Ele assentiu com uma expressão indecifrável, na verdade, eu decifrei sim, só não tinha coragem de admitir para mim mesma o quanto o havia chateado com aquilo.

O puxei até mais perto do portão e ele se escorou no portal onde ficavam as dobradiças.

— Meu tio já deve ter te falado sobre...

— O irmão do Dom.

— É. — Eu disse. — Olha, ele pediu pra vir e eu não tive como dizer que não, ele...

— Não precisa explicar nada. — Me interrompeu. — Eu estava vindo pra cá, parei no mercado, encontrei a dona Ophelia.

— E...?

— Ela me perguntou se eu já tinha visto como vocês estão, falou que estava se sentindo culpada pelo filho ter saído da casa dela porque ela enxergava o Dominic nele e já estava deixando isso transparecer. Depois me disse que se sentia melhor por saber que ele estava com vocês. Eu entendo o que aconteceu, Yolanda.

Meu queixo quase foi ao chão.

— Então quer dizer que você não está chateado? — perguntei.

— Não, Yolanda. Não estou. Até porque vocês não estão tendo uma relação nem nada, só estão morando na mesma casa que o seu tio.

Meu peito gelou.

“E se ele descobre dos poemas?” pensei.

— Eu amo você — falei e o abracei, e pela primeira vez naquele dia, ele me correspondeu.

— Também te amo, minha paixão. — Sua mão repousou em minha nuca e eu senti o gosto da boca macia que eu tanto amava.
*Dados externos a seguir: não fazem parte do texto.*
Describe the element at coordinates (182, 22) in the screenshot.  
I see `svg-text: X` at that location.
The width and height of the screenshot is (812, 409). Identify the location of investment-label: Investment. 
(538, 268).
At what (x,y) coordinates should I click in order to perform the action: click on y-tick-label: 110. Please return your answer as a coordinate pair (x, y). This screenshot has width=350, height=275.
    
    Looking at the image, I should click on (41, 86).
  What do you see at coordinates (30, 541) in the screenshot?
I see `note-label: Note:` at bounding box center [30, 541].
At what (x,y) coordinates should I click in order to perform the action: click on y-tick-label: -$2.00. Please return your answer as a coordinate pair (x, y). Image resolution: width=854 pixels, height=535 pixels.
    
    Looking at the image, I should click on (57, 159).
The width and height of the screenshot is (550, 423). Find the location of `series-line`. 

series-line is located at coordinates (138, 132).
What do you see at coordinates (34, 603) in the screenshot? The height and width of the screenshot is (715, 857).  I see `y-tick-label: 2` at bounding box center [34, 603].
— Vamos sair um pouco? — o chamei.

— Claro — respondeu com as mãos em minha cintura. — Onde o amor da minha vida quer ir?

Cheguei perto do seu ouvido e sussurrei:

— Faz tempo que não vamos ao nosso lugar.
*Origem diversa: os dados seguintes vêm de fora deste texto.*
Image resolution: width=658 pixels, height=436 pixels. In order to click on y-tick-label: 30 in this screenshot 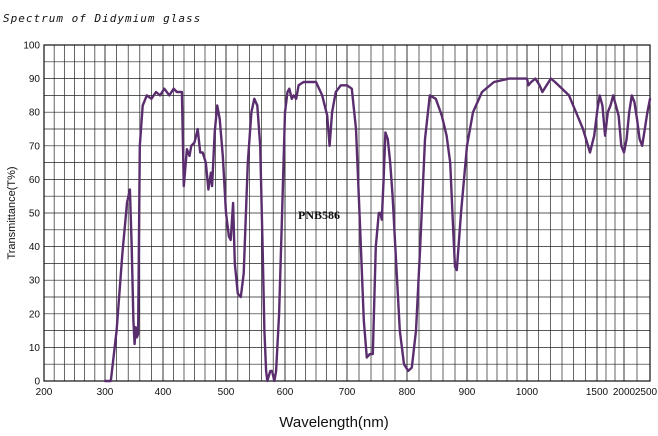, I will do `click(35, 282)`.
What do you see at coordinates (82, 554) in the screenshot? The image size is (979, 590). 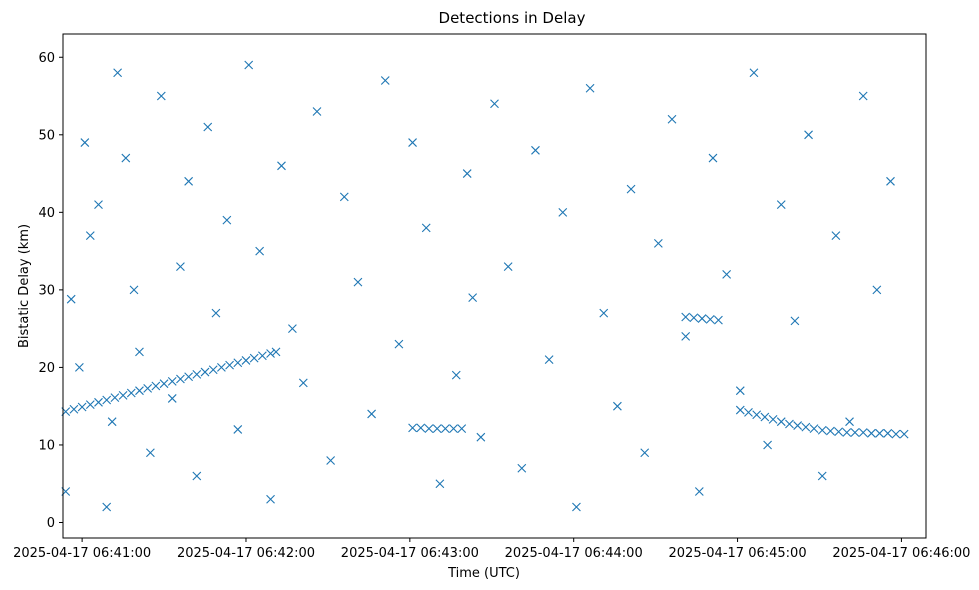 I see `x-tick-label: 2025-04-17 06:41:00` at bounding box center [82, 554].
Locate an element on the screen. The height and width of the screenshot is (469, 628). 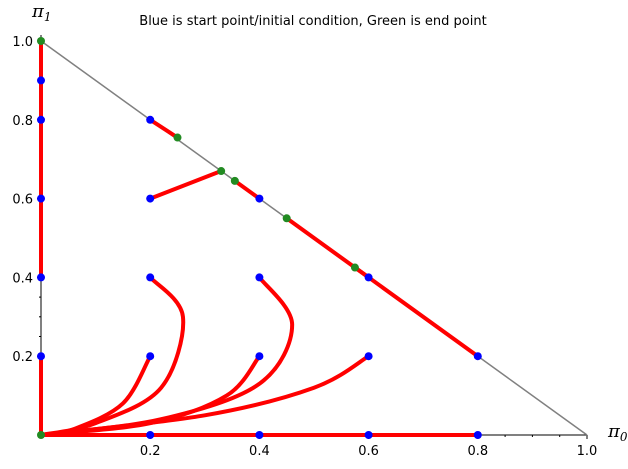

Era verdade, depois da morte de meu pai e Dominic, eu só pensava em morrer, sexo já nem fazia sentido para mim. Mas naquele momento, o misto de coisas que eu sentia atiçou o meu desejo, eu precisava dele junto a mim de todas as formas.

— A gente pode ir só pra conversar — ele falou e colocou uma mecha do meu cabelo atrás da orelha. — Eu sei que você não está bem, não precisa fazer isso — murmurou.

— Eu quero. — Dei um beijo em seu maxilar e segurei em sua mão. — Vamos ali dentro, vou pegar minha bolsa e uma blusa de frio.

Bom, vocês já sabem onde estava a blusa de frio, não é? Eu não me recordei, infelizmente...

Subimos as escadas e eu ouvi o barulho de Derek arrumando a cozinha. E mesmo que eu não quisesse, era por lá que tínhamos que passar.

— Bom dia — disse Derek, secando as mãos em um pano de prato e a  estendeu a Kalel.

Meu namorado, para meu alívio, correspondeu de uma maneira cordial.

— Procurando alguma coisa, Yolanda? — questionou o irmão do meu melhor amigo.

— É... Eu não lembro onde tirei a minha blusa.

— Eu acho que deixou lá no meu quarto.

Oito palavras. Oito palavras que mudaram completamente a feição do meu companheiro, tudo estava indo tão bem, por que esqueci a maldita blusa amarela no quarto dele?!

— Obrigada, Dom... Digo, Derek. Vou pegar. Licença. — Estava completamente desnorteada.

Peguei a blusa e voltei no mesmo pé, eu senti que se não fosse rápida o bastante aconteceria uma tragédia. Eles se encaravam como lutadores de UFC antes do combate.

— Vamos — eu disse, enquanto colocava a blusa de cor duvidosa em minha cintura com um nó.

— Volta pro almoço, Yolanda?

— Não! — respondi com certa ignorância no tom da voz.

Segurei a mão de Kalel e nós saímos rápido. Pelo menos eu tinha pressa.
Assim que entramos em seu caminhão, ele escorou as mãos no volante e olhou para a frente, balançando a cabeça de maneira negativa.

— Olha, eu sei que você deve estar pensando milhões de coisas agora, mas não é nada disso.

— Yolanda, eu confiei em você.

— E pode continuar confiando, a minha blusa estava lá porque ele estava me mostrando uma coisa que escreveu — comecei a explicar.

— Aí você leu tanto que sentiu calor. Entendi — disse ele, de forma irônica.

— O Derek me entregou o papel e saiu, eu fiquei lá sozinha, aí tirei minha blusa de frio. Eu nem lembrava que tinha deixado lá — argumentei. — Eu amo você, Kalel. Por favor, eu estou dizendo a verdade.

Silêncio.

Coloquei minha mão sobre a dele e aproximei meu corpo, me ajeitando no banco largo.

— Eu preciso tanto de você.

— Então me prova que eu posso confiar em você, Yolanda.

— O que quer que eu faça?

Ele ficou calado por alguns segundos, ensaiou alguma coisa e por fim criou coragem.

— Vem morar comigo... Na minha casa.